Here’s what I was able to clear off my TBR bookshelf this August:

The Switch by Beth O’Leary
Rom-Com
Ordered to take a two-month sabbatical after blowing a big presentation at work, Leena escapes to her grandmother Eileen’s house for some overdue rest. Newly single and about to turn eighty, Eileen would like a second chance at love. But her tiny Yorkshire village doesn’t offer many eligible gentlemen… So Leena proposes a solution: a two-month swap. Eileen can live in London and look for love, and Leena will look after everything in rural Yorkshire.

My Review:
4 stars
A genuine and absolute delight! This book follows Eileen Cotton and her granddaughter Leena as they switch places for two months – Eileen moves into Leena’s posh warehouse flat in London and Leena takes up residence at Eileen’s cottage in the Yorkshire Dales. The story is told in dual POVs and because of that we have two whole casts of characters to fall in love with – each of them unique and fully realized.
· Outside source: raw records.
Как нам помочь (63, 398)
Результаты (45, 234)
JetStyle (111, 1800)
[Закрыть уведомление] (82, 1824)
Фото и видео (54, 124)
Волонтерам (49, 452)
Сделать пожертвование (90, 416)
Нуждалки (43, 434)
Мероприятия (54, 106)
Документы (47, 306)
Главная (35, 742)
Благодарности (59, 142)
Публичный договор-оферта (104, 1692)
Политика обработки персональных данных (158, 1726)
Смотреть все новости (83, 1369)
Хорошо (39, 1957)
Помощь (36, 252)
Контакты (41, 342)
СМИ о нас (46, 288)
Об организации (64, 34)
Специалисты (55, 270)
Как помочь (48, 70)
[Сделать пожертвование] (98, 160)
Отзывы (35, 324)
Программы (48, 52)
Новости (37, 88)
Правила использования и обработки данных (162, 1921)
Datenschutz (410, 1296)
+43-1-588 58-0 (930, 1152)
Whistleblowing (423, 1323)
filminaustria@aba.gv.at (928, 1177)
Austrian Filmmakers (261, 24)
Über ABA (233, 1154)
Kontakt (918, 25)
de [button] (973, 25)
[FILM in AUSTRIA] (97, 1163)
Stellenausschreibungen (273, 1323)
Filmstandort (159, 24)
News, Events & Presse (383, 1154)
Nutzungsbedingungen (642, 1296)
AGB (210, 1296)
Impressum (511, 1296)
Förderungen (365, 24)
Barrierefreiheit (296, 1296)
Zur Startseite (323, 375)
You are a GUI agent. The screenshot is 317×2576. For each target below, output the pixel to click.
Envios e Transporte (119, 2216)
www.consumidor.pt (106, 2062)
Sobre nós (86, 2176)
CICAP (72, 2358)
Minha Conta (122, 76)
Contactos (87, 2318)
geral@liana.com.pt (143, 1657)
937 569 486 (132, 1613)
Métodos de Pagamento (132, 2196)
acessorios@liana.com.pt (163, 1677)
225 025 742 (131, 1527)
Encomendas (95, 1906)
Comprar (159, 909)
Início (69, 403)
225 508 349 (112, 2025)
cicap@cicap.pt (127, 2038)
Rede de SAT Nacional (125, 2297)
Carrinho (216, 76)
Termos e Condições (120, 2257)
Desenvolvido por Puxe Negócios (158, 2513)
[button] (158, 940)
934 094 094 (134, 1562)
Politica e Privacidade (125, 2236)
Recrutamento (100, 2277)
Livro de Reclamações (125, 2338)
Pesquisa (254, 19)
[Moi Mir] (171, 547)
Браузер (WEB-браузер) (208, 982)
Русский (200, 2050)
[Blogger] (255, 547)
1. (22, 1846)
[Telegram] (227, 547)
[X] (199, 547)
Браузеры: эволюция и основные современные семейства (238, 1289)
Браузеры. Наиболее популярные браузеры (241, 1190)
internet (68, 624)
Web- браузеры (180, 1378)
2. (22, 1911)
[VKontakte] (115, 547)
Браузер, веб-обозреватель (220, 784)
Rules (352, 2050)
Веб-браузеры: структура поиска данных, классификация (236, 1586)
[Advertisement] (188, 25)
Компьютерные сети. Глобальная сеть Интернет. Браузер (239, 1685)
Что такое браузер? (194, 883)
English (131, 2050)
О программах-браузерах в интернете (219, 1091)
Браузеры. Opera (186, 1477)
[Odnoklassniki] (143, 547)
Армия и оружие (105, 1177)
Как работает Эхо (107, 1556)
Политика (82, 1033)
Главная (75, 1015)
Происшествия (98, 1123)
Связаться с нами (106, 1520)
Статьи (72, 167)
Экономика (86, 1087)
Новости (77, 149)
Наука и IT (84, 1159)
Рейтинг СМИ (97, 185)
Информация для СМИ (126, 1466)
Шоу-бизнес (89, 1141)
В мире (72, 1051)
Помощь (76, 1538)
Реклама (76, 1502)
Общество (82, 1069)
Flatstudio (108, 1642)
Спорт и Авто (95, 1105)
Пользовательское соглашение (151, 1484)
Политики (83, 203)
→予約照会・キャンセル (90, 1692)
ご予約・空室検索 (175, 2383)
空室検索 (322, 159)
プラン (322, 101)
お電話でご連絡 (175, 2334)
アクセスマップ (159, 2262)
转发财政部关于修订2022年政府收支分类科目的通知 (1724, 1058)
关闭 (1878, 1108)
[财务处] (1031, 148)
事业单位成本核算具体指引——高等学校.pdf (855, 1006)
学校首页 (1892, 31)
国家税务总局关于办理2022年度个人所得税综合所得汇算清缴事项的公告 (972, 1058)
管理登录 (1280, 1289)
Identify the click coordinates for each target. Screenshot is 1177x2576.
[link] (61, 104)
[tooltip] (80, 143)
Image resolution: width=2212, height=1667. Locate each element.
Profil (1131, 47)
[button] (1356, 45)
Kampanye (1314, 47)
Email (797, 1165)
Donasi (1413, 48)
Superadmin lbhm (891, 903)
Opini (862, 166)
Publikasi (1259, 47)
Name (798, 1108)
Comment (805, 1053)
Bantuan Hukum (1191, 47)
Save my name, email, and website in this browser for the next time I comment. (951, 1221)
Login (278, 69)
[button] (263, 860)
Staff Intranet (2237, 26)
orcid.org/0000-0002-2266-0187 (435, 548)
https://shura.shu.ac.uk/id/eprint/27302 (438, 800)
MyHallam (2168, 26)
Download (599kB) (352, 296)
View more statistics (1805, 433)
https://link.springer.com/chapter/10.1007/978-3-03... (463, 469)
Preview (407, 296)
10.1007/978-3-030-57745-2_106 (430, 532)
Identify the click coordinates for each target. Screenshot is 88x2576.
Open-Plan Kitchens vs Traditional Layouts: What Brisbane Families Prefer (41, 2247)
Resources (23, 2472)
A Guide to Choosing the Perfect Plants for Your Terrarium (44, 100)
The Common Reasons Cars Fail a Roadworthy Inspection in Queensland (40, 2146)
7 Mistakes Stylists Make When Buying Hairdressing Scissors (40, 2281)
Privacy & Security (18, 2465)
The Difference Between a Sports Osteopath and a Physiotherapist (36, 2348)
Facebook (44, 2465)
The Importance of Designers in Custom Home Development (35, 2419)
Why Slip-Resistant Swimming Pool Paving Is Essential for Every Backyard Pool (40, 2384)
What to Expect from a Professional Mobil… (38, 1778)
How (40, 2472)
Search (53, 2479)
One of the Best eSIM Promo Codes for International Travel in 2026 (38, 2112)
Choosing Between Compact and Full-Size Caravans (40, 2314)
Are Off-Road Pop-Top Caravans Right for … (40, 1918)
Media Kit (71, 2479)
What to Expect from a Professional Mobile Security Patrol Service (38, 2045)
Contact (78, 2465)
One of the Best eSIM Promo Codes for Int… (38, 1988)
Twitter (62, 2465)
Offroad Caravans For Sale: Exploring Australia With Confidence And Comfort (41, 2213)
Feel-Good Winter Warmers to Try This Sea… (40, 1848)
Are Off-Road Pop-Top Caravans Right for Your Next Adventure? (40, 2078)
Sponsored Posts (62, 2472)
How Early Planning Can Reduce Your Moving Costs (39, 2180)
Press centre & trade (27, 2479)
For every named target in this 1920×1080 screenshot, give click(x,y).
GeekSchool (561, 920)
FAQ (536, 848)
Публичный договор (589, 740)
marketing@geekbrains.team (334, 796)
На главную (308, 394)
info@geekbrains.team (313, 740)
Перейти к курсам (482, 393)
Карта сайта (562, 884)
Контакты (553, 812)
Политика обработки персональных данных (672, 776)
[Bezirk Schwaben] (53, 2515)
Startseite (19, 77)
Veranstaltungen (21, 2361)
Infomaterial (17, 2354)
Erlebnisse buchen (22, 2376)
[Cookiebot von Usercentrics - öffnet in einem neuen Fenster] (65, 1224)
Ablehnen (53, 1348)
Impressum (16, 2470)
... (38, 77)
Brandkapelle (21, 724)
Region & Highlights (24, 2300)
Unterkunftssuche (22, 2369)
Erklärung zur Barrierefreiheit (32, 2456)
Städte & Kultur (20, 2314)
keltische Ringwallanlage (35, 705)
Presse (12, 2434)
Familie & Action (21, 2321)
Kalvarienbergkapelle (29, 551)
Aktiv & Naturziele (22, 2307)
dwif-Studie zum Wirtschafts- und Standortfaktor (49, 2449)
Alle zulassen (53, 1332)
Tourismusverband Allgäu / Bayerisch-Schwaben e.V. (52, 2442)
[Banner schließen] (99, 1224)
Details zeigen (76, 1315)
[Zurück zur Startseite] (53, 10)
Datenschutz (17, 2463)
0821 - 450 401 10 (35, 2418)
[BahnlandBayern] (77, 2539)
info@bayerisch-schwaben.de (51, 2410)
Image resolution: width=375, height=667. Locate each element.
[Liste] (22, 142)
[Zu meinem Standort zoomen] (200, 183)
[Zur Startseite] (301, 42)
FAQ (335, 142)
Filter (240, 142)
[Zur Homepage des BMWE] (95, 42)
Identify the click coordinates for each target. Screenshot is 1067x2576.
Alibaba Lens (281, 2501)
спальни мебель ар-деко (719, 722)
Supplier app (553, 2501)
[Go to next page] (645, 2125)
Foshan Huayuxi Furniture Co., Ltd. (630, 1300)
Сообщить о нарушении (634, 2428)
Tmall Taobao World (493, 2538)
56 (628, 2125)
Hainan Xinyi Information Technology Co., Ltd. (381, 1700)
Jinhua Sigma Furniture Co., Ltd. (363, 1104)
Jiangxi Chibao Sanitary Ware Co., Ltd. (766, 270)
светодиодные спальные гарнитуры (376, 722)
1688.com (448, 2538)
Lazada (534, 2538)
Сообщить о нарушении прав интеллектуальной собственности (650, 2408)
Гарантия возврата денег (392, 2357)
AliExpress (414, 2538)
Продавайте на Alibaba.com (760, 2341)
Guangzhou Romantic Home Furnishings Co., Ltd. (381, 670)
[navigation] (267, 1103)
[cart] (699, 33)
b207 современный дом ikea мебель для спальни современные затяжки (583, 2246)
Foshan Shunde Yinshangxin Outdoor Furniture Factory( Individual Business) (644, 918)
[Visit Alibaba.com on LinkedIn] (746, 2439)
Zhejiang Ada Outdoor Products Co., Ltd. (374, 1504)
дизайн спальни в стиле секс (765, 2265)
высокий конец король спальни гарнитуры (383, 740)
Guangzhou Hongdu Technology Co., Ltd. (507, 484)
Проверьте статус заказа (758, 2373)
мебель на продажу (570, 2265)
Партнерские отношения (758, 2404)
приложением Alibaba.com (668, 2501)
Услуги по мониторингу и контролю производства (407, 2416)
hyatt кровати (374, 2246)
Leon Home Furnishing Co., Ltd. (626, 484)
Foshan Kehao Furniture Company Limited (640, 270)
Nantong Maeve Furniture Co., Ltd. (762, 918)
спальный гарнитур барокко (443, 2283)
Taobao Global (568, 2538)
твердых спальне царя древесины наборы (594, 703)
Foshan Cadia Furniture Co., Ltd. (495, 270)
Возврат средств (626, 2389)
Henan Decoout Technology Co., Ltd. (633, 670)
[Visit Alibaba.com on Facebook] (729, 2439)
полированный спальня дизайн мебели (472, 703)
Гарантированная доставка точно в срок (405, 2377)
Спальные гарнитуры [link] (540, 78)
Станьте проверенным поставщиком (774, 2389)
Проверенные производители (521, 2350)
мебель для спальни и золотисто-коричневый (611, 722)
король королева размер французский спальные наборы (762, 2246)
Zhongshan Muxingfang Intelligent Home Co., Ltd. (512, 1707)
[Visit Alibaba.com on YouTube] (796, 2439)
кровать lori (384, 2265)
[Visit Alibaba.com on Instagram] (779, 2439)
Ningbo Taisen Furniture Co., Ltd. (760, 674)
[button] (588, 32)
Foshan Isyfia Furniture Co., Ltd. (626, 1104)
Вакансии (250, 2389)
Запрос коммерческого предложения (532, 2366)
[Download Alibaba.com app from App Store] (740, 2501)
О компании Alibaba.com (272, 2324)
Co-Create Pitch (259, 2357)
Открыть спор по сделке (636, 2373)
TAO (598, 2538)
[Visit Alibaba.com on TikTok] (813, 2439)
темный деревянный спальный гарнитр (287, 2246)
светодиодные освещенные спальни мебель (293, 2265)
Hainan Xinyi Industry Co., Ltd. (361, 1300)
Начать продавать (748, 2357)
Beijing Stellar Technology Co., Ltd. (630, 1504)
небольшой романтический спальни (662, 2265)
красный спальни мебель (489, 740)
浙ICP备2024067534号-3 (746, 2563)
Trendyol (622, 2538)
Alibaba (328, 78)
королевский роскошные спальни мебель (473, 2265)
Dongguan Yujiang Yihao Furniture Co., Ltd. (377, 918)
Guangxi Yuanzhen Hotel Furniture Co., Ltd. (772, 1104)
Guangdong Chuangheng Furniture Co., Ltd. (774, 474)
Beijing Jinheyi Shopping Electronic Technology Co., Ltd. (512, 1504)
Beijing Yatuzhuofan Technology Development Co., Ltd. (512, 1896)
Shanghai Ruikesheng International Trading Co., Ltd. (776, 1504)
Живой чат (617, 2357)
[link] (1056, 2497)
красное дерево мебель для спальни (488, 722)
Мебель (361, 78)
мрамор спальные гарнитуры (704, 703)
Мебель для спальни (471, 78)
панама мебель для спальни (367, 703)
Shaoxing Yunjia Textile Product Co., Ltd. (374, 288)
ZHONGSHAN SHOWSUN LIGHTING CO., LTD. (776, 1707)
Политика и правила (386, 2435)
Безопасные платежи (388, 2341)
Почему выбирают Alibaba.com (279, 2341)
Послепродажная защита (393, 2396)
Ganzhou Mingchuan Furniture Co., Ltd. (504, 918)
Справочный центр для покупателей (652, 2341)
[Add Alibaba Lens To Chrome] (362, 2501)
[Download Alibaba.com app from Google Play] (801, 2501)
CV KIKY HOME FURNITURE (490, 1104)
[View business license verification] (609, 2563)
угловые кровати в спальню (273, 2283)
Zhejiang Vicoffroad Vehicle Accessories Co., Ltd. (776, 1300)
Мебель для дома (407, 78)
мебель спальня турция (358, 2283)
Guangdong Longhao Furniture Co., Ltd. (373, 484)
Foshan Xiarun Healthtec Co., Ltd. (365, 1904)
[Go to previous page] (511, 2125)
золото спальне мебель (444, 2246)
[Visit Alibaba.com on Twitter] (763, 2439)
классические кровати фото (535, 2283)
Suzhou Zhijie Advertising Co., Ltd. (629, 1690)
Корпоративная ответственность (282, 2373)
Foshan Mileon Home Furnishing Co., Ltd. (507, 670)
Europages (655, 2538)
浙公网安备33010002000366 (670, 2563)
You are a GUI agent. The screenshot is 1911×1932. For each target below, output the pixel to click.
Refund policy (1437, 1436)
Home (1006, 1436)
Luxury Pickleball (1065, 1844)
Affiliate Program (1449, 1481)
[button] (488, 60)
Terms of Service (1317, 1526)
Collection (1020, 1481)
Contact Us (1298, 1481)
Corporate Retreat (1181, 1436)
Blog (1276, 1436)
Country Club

If you like found family, Gilmore Girls vibes, or wacky British village shenanigans – pick this one up!

Girl in Snow by Danya Kukafka
Mystery
When a beloved high schooler named Lucinda Hayes is found murdered, no one in her sleepy Colorado suburb is untouched—not the boy who loved her too much; not the girl who wanted her perfect life; not the officer assigned to investigate her murder. In the aftermath of the tragedy, these three indelible characters—Cameron, Jade, and Russ—must each confront their darkest secrets in an effort to find solace, the truth, or both.

My Review:
2 stars
Danya Kukafka writes beautifully. Unfortunately, for me, this particular story was just super slow and not that memorable.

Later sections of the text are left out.